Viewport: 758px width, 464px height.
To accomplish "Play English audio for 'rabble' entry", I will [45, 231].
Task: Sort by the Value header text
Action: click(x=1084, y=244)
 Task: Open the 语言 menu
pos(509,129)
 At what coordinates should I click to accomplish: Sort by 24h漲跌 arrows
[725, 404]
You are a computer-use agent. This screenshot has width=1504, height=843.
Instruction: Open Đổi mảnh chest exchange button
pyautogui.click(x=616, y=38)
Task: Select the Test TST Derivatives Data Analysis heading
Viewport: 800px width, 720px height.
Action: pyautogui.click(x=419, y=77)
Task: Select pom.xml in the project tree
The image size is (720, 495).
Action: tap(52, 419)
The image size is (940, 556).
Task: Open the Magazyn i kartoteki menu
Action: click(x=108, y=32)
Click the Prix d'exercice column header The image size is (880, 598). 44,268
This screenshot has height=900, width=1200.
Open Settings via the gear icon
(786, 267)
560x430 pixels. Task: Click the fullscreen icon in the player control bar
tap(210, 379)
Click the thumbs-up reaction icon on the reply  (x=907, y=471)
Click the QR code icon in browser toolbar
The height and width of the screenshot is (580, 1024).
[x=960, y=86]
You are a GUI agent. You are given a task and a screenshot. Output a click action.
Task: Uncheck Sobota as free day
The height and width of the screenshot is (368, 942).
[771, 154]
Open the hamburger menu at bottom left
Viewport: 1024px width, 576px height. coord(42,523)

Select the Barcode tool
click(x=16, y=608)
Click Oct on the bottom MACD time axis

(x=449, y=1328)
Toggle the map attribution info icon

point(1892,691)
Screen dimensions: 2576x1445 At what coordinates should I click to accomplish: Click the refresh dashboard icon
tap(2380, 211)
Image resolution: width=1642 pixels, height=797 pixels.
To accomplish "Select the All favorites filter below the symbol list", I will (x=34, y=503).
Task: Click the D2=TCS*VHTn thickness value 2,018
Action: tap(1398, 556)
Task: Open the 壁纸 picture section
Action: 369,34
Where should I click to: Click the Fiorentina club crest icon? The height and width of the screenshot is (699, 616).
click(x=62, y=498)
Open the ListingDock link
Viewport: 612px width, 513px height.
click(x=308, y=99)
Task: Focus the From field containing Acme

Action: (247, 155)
=======
Identify each line in the records above containing the word "This"; copy those lines.

REPLY TO THE TASK:
You are a computer-use agent. This screenshot has width=1504, height=843.
This screenshot has height=900, width=1200.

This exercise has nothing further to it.